One that could potentially destroy 2019’s gains.

“I just don’t think the Chinese communists can avoid it anymore,” he said.

“The Chinese government is more worried about Hong Kong than they’re worried about trade. Because Hong Kong is something that’s very visible in Europe.”

Cramer continued on Monday morning’s CNBC broadcast, adding:

“This is more serious than the trade talks. If you want to know what could tip you into a worldwide recession, it is just a shutdown of Hong Kong.”

The protestors themselves – who don’t have any identifiable entities leading the movement – seem intent on going toe-to-toe with nu-communist China.
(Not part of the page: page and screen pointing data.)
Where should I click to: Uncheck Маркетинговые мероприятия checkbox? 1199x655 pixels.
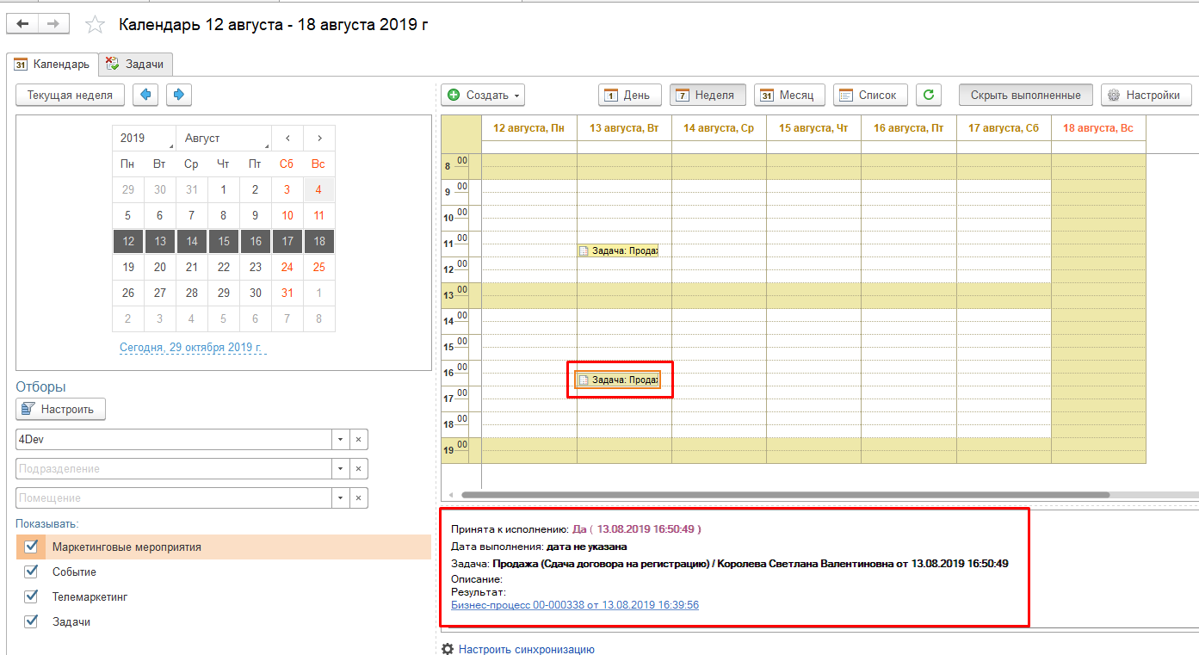[x=32, y=547]

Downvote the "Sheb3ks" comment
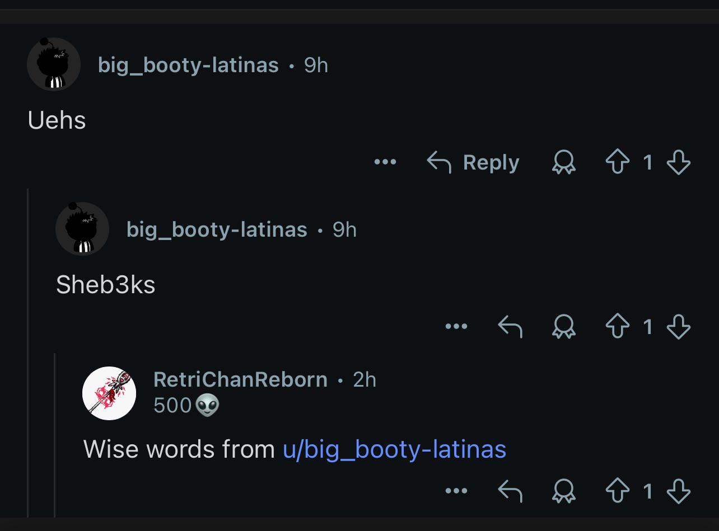679,327
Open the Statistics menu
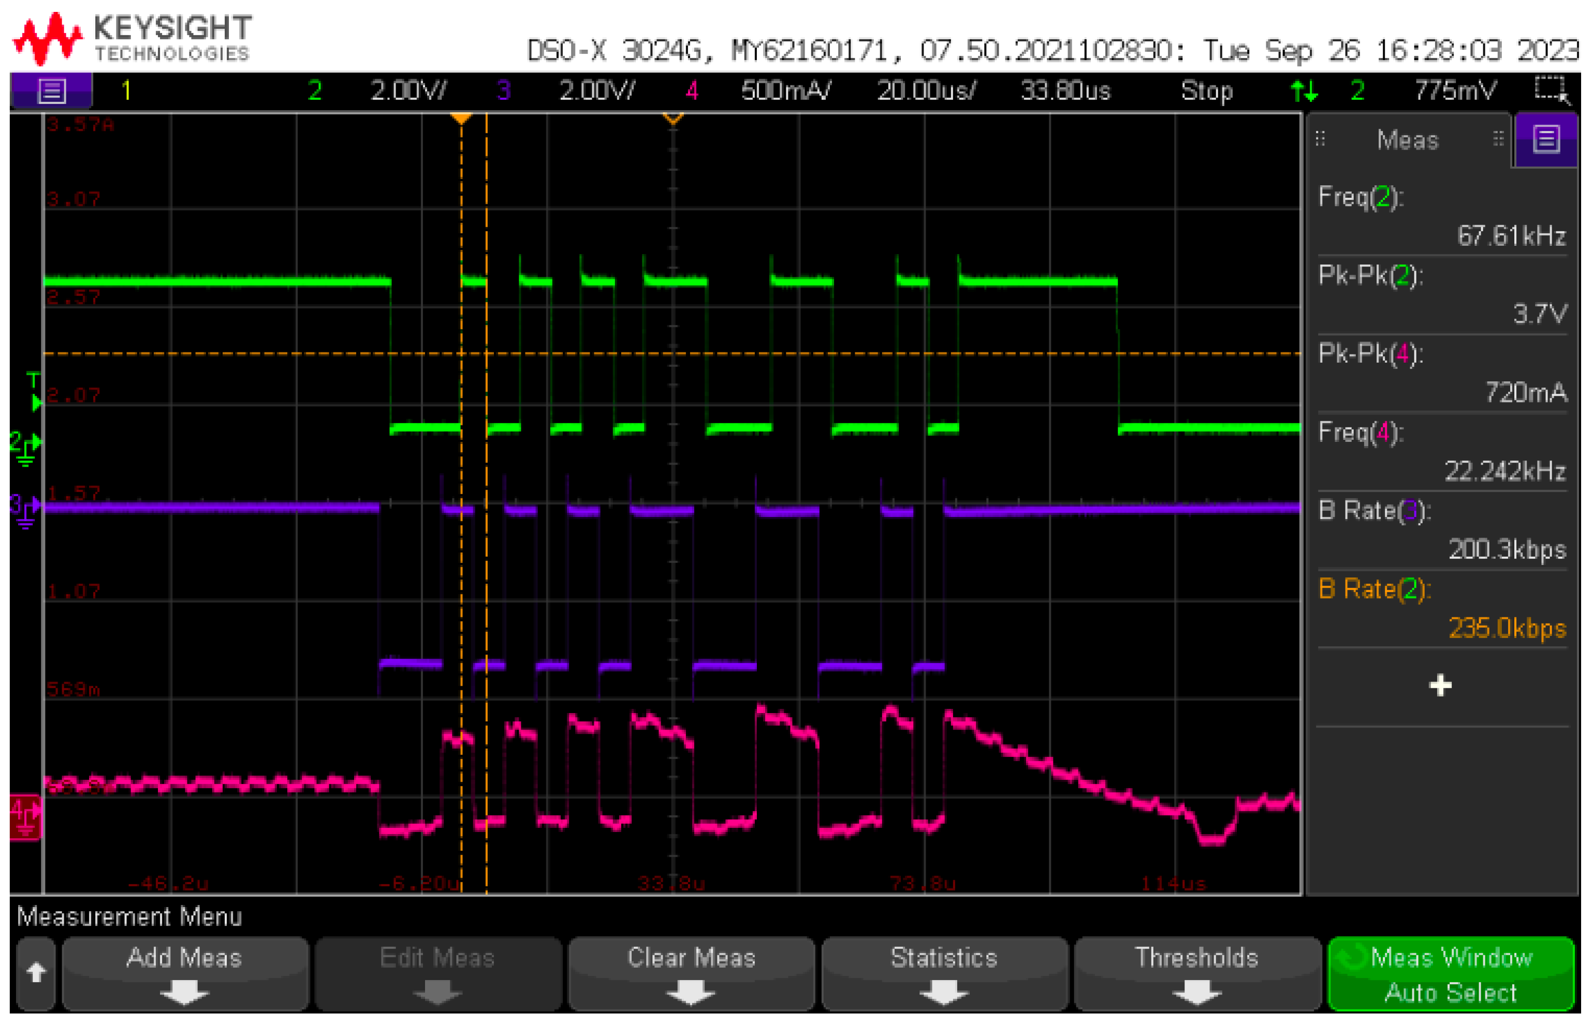 click(x=944, y=973)
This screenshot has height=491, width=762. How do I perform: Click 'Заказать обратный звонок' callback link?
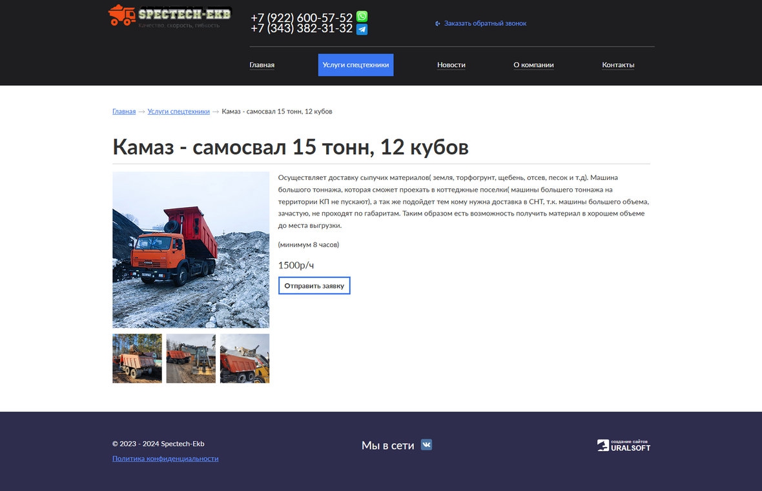point(484,23)
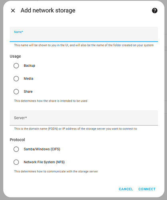Select Samba/Windows (CIFS) protocol radio button

click(x=16, y=149)
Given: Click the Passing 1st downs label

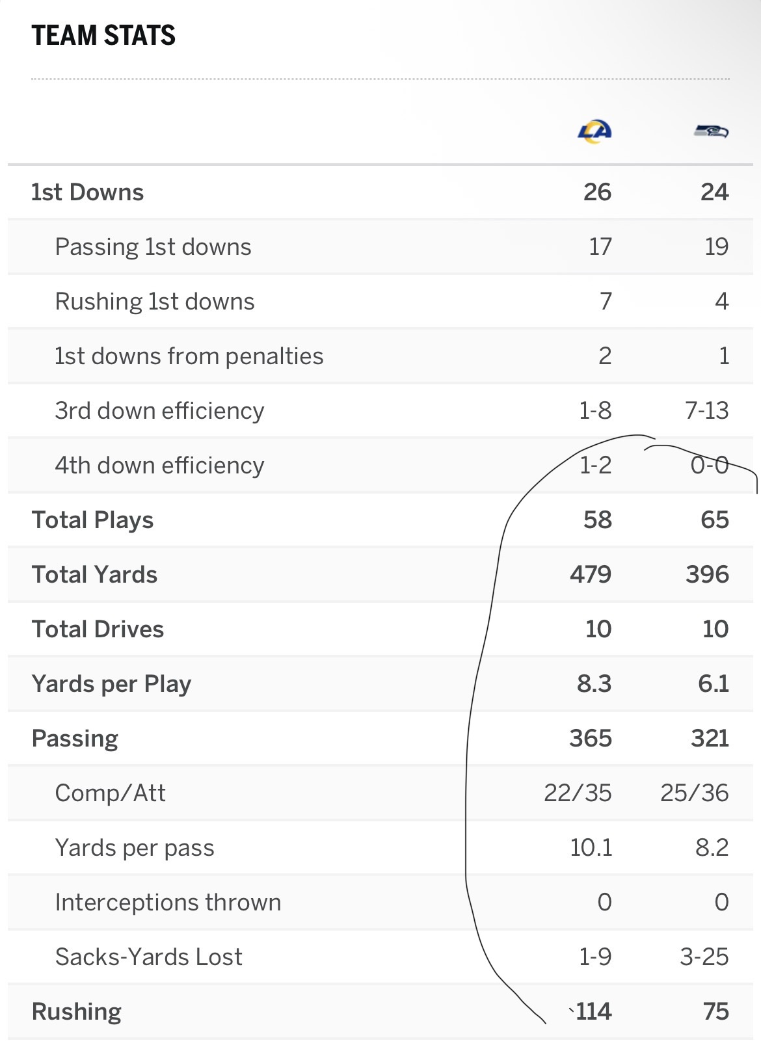Looking at the screenshot, I should 153,247.
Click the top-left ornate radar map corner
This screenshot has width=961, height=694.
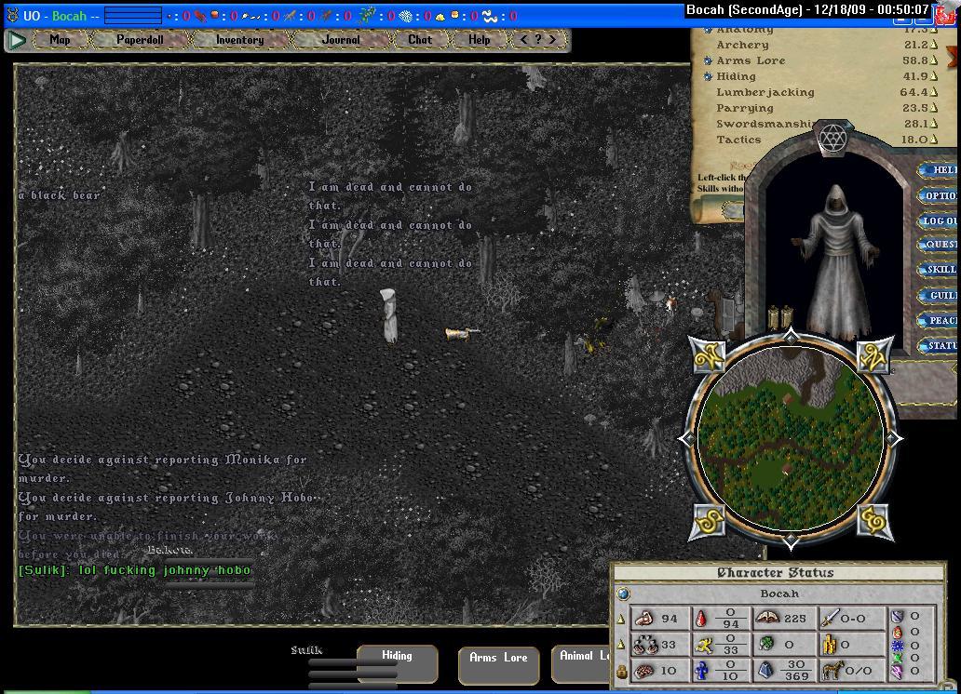(x=708, y=354)
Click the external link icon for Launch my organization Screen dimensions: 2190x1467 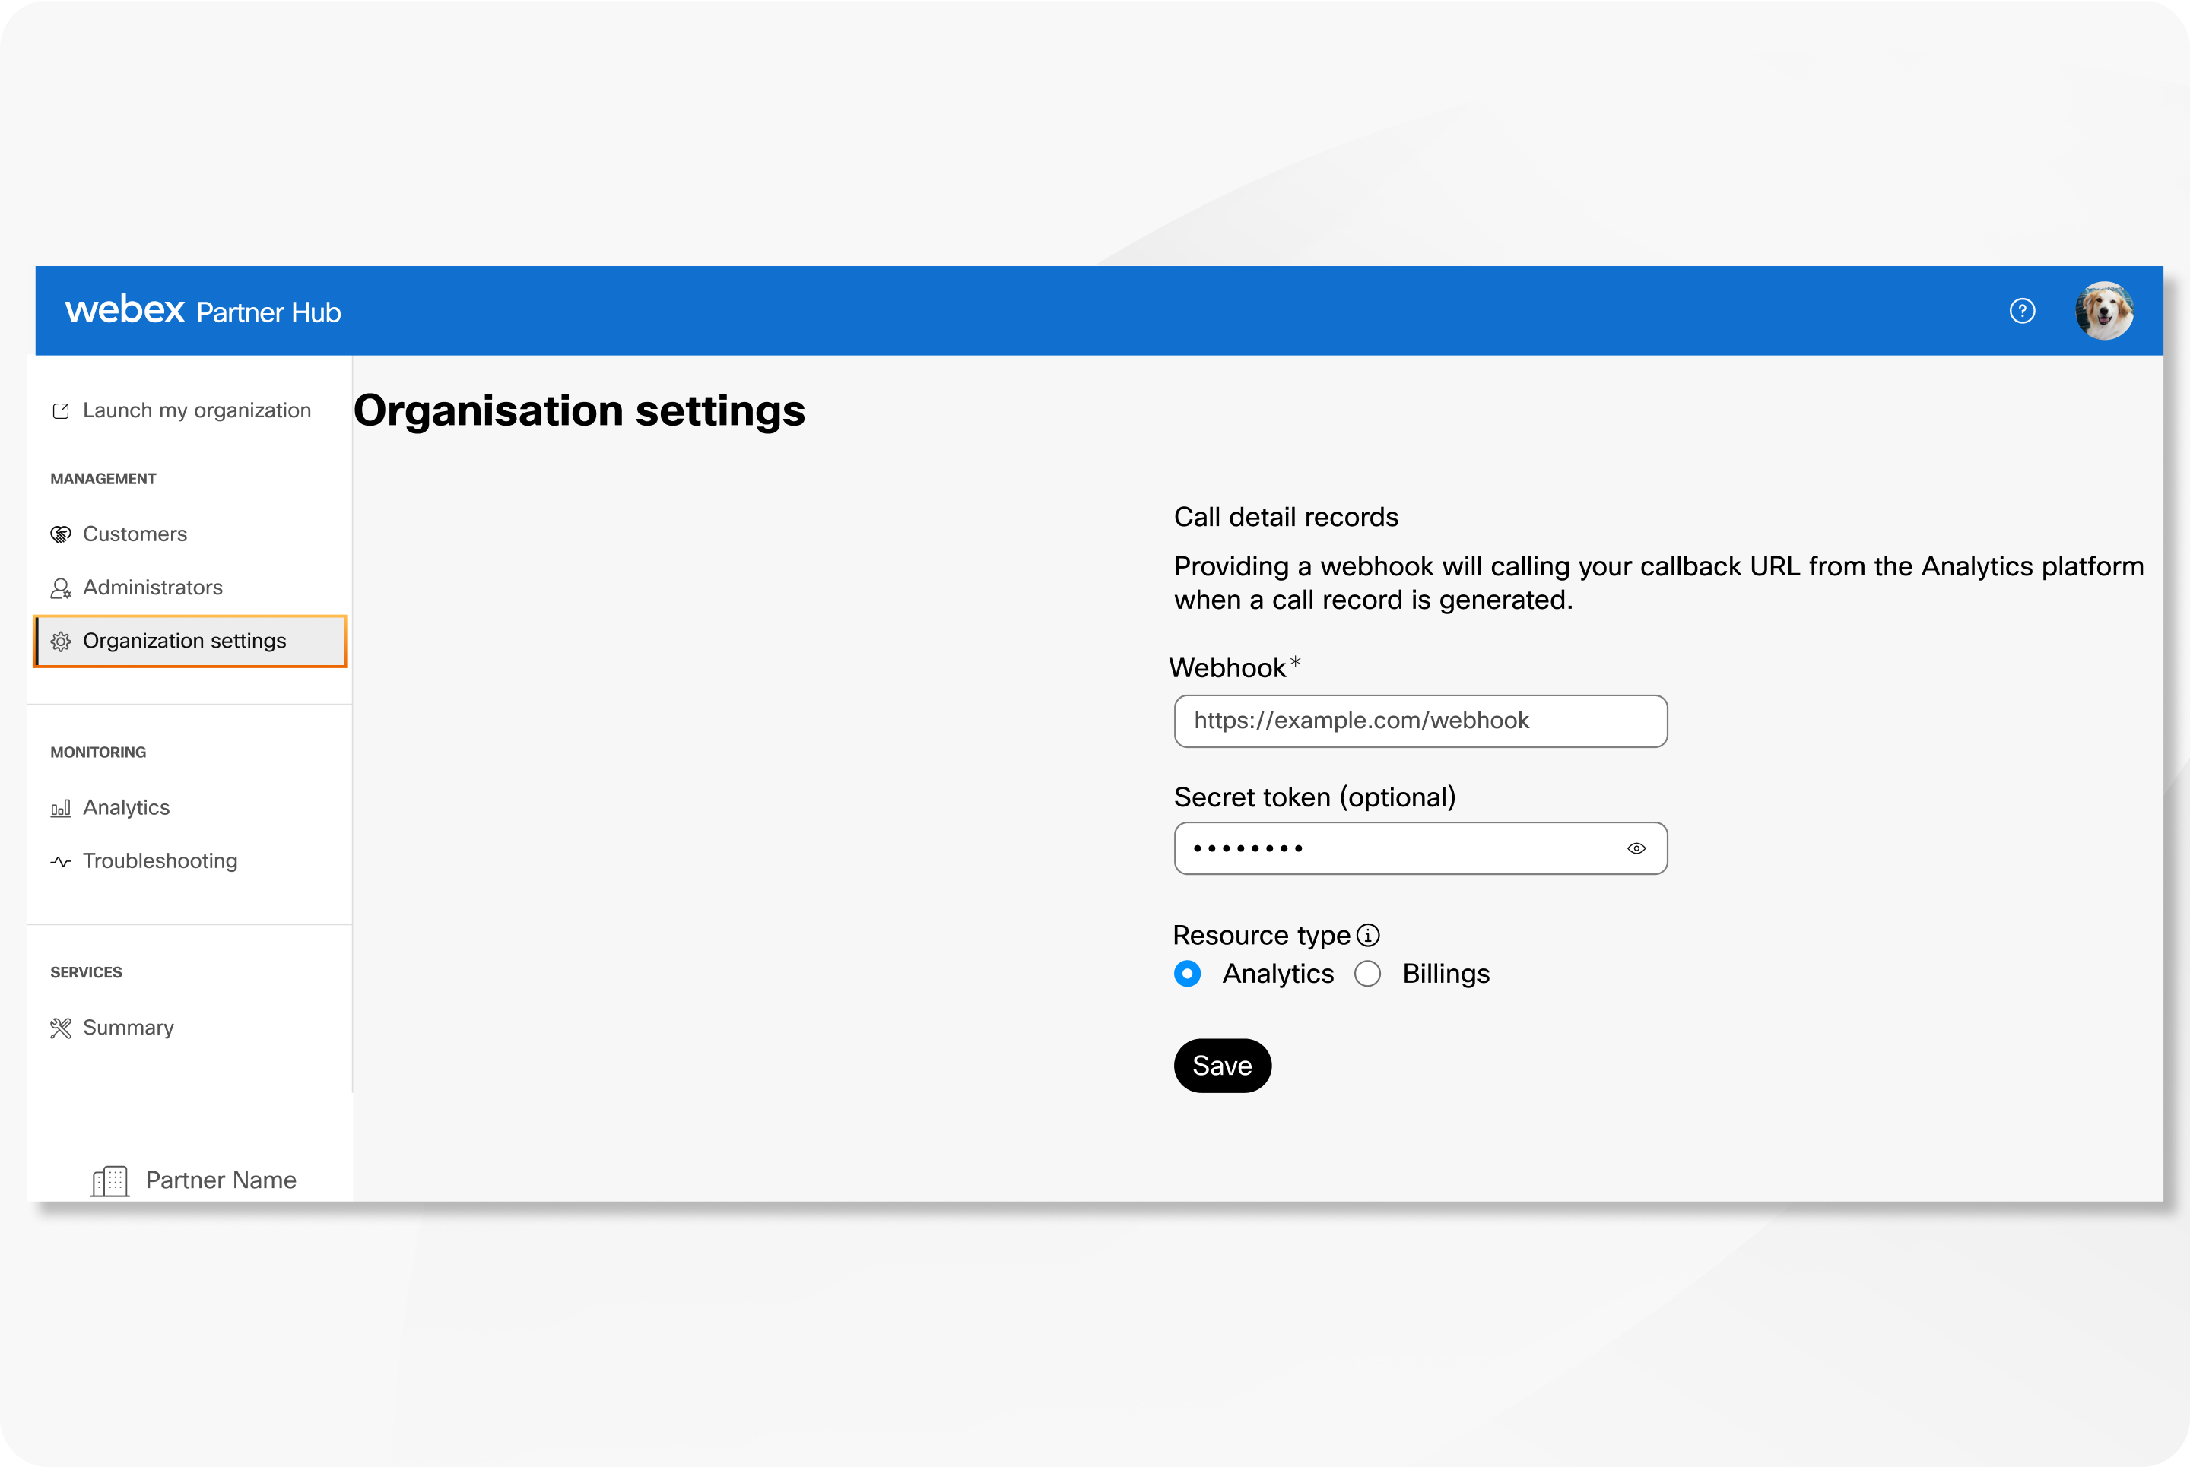60,410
And without anyone to negotiate with directly, the Chinese government may end up responding with force.

At worst, it could potentially create a new “Tiananmen Square” moment, but with tens of thousands of smartphones ready to document the ensuing carnage.

Hopefully a peaceful conclusion can be reached, for the sake of both China and the protestors.

But if a full shutdown occurs and things get ugly (something the protestors may want, deep down), Cramer thinks the markets would suffer greatly as the harsh Chinese government gets exposed on an international stage.

As of right now, the only outcome of the demonstrations has been a grounding of all Hong Kong flights. That could change in a hurry, however, if tensions continue to escalate.

“I’m not saying the protesters are playing with fire. I think the protesters want fire,” he said.

“This airport needs to be opened for me to feel better about what’s going on.”

As of midday, the Dow (-1.00%), S&P (-0.80%) and Nasdaq Composite (-0.40%) are all down significantly following the news.

What’s getting lost in the noise, however, is the effect the protests could have on the U.S./China trade war. If the crisis in Hong Kong snowballs out of control, Xi and his administration may be inclined to finally accept President Trump’s terms.

And for President Trump, the protests couldn’t come at a better time. With another set of tariffs threatened for September, he’ll potentially deliver a “sucker punch” to China while the Hong Kong protests reach a boiling point.

It’s the kind of stuff that makes for compelling headlines.

As well as a whole heap of uncertainty, which has run the market ragged since the 1st of August.

And from the way things look now, there could be even more selling until investors see stability in Hong Kong.

Will the Chinese be able to defuse the situation peacefully? The protestors are asking for Hong Kong leader Carrie Lam to withdraw a Chinese extradition bill from future consideration.

The Chinese, meanwhile, are insisting that it remain on the table.

If Lam and China can pull off a de-escalation, though, the market would likely rejoice.

However, it also means that China would be able to focus more of its attention on the trade war – something that could end up being even more detrimental long term.